-- Data in this exercise follows --

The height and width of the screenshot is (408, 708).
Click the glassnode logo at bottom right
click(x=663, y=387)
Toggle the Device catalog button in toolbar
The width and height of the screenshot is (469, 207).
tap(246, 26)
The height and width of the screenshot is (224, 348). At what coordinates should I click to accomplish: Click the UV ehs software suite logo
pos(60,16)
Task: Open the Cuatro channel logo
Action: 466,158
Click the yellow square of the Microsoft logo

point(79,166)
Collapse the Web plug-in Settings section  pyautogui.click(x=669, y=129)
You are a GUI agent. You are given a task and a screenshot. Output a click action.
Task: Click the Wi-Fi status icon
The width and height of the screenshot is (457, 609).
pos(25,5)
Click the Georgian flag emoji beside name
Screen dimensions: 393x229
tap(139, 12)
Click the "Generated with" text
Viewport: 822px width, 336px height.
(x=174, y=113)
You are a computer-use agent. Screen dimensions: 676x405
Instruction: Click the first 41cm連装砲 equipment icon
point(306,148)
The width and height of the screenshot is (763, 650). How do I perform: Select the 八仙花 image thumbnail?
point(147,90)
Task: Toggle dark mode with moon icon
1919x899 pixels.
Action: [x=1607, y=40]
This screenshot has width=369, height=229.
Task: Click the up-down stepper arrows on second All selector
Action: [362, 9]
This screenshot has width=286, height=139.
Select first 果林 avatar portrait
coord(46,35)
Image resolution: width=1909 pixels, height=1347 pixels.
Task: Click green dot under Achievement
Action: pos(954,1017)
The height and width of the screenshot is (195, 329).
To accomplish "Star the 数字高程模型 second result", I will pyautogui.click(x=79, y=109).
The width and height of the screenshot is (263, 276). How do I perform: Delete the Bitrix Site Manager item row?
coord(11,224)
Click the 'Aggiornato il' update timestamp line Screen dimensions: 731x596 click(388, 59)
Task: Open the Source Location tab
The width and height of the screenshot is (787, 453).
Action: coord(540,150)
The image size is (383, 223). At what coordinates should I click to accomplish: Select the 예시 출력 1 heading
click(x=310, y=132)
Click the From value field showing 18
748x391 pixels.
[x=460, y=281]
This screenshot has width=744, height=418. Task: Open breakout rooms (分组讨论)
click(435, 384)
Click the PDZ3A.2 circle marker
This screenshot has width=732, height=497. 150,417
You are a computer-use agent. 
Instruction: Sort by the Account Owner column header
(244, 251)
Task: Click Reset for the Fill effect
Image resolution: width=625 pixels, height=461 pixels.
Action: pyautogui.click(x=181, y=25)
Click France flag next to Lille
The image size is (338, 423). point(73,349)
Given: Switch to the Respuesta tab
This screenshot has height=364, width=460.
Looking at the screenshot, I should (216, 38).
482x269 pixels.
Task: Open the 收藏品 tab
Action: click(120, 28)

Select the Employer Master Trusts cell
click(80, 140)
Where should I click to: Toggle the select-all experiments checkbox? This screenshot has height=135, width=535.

-- Data in this exercise concluded --

Could you print, word for word, the line containing "Select the Employer Master Trusts cell" and every line after it through the end of the records, and nothing else?

### Reply to the exercise
Select the Employer Master Trusts cell
click(80, 140)
Where should I click to: Toggle the select-all experiments checkbox? This screenshot has height=135, width=535.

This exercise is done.